Let us accept this second possibility and agree that Sue sees herself as
a morally good person. Morally good people must consider all moral agents and
not just a select few. I now want to argue that by unconditionally forgiving
John and unconditionally letting go of her resentment Sue does not genuinely
consider his moral needs. I will argue that by withdrawing her resentment Sue
is removing something that might help John become a better person. Resentment,
moral anger, about the way we are being treated is a protest. This protest may
play a part in asserting our self-respect (3), but it also is signal to the
offender that he is causing moral harm. It seems to me that by unconditionally
forgiving John Sue is denying John this signal which might help him become a
better person. The above suggests Sue is only considering herself morally and
disregarding the moral needs of John. Sue certainly acts as if John does not
deserve the same moral consideration as she does and hence runs counter to one
of the basic tenets of accepted morality. However, I accept it is possible Sue
acts from purely altruistic motives and believes that by forgiving John she
benefits him even if in actual fact she does not. However, I would question her
motives. She chooses a course of action most others would not, most people feel
resentment. Moreover she too easily presumes she knows what is best morally for
John. It might be suggested her presumption is based on an excess of moral
pride. In the light of the above it would seem justifiable to conclude that Sue
was wrong to unconditionally forgive John.
It might be countered to my conclusion is unsound. It might be pointed
out that unconditional forgiveness seems to set an excellent example to others
outweighing the reasons I have given for unconditional forgiveness being
unsound. I will very briefly present two counter arguments to show this is not
so. Firstly, I would argue the recognition of others as moral agents is even
more fundamental to morality than any possible demonstration of moral
excellence. Without this basic recognition no system of morality can even get
started. In my example it seems to me Sue may be acting in a way she believes
is best for John but none the less by so doing she is failing to recognise him
as a fully moral agent. Secondly a decision to unconditionally forgive seems to
lack an affective element. I would suggesr that any meaningful moral decision
must at least be partly based on empathic concern, see (4). Sue’s decision to
unconditionally forgive John is not even partly based on empathic concern. To
conclude let us accept that unconditional forgiveness is preferable to no
forgiveness.
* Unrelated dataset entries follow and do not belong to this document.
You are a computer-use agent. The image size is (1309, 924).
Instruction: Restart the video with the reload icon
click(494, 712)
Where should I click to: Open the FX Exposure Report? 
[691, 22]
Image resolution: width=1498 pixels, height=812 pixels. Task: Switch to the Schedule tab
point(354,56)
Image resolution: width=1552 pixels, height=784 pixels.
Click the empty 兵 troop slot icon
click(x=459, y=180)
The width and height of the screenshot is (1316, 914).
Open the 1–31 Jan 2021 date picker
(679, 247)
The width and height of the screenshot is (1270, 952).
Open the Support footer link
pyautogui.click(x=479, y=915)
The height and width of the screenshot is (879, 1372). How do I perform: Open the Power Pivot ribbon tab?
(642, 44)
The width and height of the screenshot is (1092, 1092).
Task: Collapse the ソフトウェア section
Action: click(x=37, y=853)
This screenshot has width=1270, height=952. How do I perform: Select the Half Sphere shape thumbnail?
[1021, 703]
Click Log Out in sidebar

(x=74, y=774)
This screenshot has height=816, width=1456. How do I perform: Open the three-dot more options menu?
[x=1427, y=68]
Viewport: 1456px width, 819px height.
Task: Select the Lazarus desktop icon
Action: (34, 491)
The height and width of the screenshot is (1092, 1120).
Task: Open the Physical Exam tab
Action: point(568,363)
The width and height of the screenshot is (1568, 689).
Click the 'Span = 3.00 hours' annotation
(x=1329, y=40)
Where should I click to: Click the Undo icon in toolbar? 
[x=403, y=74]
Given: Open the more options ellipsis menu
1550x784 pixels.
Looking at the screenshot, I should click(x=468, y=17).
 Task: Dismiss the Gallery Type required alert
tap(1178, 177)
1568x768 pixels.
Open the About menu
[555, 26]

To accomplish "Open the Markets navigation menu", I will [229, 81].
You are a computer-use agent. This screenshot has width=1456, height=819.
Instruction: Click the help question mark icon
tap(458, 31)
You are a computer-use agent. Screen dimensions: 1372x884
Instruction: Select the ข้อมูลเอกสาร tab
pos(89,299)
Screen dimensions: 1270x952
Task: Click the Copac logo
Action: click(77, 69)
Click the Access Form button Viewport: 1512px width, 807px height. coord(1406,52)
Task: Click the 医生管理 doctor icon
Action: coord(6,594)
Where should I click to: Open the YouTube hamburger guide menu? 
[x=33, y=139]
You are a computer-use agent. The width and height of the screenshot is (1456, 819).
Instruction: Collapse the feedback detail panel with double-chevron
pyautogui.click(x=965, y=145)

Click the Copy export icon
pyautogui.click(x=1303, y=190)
However the above suggest that conditional forgiveness is
preferable to unconditional forgiveness for two reasons. Firstly unconditional
forgiveness does not truly consider the moral needs of the offender and
secondly the forgiver seems to exhibit an unjustified pride in his forgiveness.
- Charles Griswold, 2007, Forgiveness, Cambridge University Press.
- Garrard & McNaughton, 2003, In Defence of Unconditional Forgiveness, Proceedings of the Aristotelian Society, 104.
- Griswold, page 65.
- Michael Slote, The ethics of Caring and Empathy, Routledge, 2007, page 31.